— Ona i ja jesteśmy razem — podkreśliłem w myślach, ujmując jeszcze mocniej dłoń Gabrieli. A potem zapytałem go: — Gdzie jest Nicolas? — Zadałem to pytanie i trzymałem się go kurczowo, głuchy na wszystko inne, co słyszałem i widziałem.
Chłopak zwilżył wargi, bardzo ludzka rzecz, i powoli podszedł do nas bliżej, aż znalazł się nie więcej jak dwie stopy od miejsca, w którym staliśmy. Spoglądał to na mnie, to na Gabrielę. Głosem niewiele przypominającym głos ludzki odezwał się.
— Magnus — powiedział. — Nie było to powiedziane w sposób natarczywy, narzucający się. To było pieszczotliwe. — A więc Magnus wskoczył w płomienie, tak jak powiedziałeś?
— Nigdy tego nie powiedziałem — odezwałem się. Ludzkie brzmienie mojego głosu zaskoczyło mnie. Wiedziałem jednak, że miał na myśli moje rozważania przed chwilą. — Tak właśnie było — dodałem. — Wskoczył w płomienie. Dlaczego miałbym w związku z tym oszukiwać kogokolwiek?
Próbowałem penetrować jego myśli. Wiedział o tym i skonfundował mnie przesłaniem tak dziwnych obrazów, że zdezorientowany głęboko nabrałem powietrza w usta.
Co ujrzałem przez chwilę tylko? Nawet nie wiedziałem. Piekło i niebo lub jedno i drugie pomieszane w całość, wampiry w rajskiej krainie spijające krew z kwiatów, które zwieszały się z drzew kołysząc i drżąc. Poczułem falę odrazy. Poczułem się tak, jakby wszedł w moje prywatne sny jako demon.
On przerwał jednak. Zmarszczył nieco brwi i spojrzał z pewnym ledwie dostrzegalnym szacunkiem. Moja odraza miażdżyła go. Nie spodziewał się takiej odpowiedzi. Nie oczekiwał jej. Taka moc?
Tak, prawie w uprzejmy sposób dawał mi o tym znać.
Odwzajemniłem grzeczność. Pozwoliłem mu ujrzeć siebie w sali na wieży, razem z Magnusem. Przywołałem słowa, które wypowiedział, zanim pochłonęły go płomienie. Pozwoliłem mu poznać wszystko.
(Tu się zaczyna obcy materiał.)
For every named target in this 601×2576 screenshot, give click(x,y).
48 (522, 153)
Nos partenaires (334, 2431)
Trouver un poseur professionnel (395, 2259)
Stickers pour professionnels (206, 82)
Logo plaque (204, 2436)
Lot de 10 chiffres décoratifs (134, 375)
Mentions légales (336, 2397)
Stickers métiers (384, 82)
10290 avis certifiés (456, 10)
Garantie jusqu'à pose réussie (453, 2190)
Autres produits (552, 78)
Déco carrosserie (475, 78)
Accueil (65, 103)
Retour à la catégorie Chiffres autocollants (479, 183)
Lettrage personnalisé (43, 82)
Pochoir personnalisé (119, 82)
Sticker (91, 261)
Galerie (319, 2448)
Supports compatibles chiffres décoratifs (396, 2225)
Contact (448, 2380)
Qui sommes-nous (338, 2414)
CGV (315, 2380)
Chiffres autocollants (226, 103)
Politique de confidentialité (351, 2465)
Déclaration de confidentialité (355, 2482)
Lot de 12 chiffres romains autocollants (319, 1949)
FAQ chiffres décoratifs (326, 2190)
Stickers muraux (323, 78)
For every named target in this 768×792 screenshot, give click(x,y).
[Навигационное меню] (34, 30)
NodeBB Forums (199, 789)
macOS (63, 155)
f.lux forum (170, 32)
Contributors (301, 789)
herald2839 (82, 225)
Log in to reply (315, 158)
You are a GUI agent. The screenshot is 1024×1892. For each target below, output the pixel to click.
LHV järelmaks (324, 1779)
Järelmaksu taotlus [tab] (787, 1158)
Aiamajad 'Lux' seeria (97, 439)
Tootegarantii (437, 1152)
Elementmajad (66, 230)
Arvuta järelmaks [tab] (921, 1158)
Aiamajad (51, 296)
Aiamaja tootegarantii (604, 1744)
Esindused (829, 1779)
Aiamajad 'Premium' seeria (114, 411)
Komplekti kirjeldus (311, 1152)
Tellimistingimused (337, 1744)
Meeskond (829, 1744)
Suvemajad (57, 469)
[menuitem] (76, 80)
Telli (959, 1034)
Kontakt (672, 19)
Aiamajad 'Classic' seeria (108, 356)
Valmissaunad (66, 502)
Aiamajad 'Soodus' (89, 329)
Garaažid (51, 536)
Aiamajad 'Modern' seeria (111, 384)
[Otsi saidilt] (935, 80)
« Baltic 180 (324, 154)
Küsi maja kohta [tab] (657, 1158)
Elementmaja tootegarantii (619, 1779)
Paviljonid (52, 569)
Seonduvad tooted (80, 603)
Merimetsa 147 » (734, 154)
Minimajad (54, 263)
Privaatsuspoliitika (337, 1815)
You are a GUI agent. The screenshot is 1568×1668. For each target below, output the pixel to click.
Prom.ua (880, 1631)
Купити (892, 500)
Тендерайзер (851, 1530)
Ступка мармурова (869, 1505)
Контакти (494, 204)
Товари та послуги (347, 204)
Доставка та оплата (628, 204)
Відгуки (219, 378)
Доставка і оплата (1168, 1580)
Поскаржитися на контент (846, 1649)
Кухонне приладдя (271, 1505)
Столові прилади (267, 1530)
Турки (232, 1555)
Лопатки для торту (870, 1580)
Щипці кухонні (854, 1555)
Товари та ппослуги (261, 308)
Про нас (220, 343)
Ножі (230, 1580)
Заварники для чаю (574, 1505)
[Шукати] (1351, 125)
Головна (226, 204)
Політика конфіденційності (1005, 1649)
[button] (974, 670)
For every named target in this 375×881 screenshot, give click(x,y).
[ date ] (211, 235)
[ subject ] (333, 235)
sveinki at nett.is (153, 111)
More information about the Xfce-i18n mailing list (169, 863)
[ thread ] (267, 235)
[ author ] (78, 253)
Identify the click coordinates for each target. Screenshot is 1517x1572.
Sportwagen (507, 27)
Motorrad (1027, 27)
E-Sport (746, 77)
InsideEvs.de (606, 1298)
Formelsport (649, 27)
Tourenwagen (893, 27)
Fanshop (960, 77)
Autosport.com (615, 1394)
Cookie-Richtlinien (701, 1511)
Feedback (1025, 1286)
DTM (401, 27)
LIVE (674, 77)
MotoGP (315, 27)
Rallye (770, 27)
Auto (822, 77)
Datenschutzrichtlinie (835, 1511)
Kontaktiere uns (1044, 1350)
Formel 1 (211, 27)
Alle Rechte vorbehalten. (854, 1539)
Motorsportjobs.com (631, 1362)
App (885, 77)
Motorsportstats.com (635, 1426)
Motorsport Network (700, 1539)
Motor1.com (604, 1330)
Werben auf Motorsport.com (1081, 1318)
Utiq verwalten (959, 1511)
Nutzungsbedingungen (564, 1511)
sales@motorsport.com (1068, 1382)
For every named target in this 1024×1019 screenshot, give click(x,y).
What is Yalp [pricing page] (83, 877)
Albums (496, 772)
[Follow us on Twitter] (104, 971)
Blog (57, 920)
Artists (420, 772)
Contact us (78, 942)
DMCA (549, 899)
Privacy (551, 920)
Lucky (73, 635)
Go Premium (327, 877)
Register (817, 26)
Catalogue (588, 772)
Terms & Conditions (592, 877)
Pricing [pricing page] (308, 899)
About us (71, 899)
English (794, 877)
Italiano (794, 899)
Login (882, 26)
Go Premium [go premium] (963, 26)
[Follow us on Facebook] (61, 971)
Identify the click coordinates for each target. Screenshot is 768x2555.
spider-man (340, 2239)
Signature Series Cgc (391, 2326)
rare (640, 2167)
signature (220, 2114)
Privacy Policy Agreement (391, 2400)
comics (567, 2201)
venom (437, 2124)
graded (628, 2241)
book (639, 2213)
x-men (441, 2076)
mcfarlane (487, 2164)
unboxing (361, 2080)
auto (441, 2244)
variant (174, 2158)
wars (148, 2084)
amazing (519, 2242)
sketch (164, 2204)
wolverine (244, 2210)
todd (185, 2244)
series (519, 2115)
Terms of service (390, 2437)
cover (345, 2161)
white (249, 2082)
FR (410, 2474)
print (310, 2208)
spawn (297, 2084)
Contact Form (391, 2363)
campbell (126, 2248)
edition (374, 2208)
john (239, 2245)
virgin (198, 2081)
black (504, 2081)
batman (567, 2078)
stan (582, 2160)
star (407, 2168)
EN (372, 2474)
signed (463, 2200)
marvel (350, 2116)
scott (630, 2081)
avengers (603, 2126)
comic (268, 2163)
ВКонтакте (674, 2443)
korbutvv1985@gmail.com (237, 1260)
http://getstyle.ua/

Przytaknął, a gdy powtórzyłem słowa wypowiedziane przez Magnusa, zauważyłem niewielką zmianę w jego twarzy, jak gdyby jego czoło wygładziło się. W odpowiedzi nie pozwolił mi zorientować się jednak w swoich zamiarach. Przeciwnie, ku mojemu zaskoczeniu, odwrócił wzrok i spoglądał na ołtarz. Jego spojrzenie raz jeszcze prześliznęło się po nas, po czym odwrócił się plecami, jak gdyby nie obawiał się nas wcale, a nawet przez moment zupełnie o nas zapomniał.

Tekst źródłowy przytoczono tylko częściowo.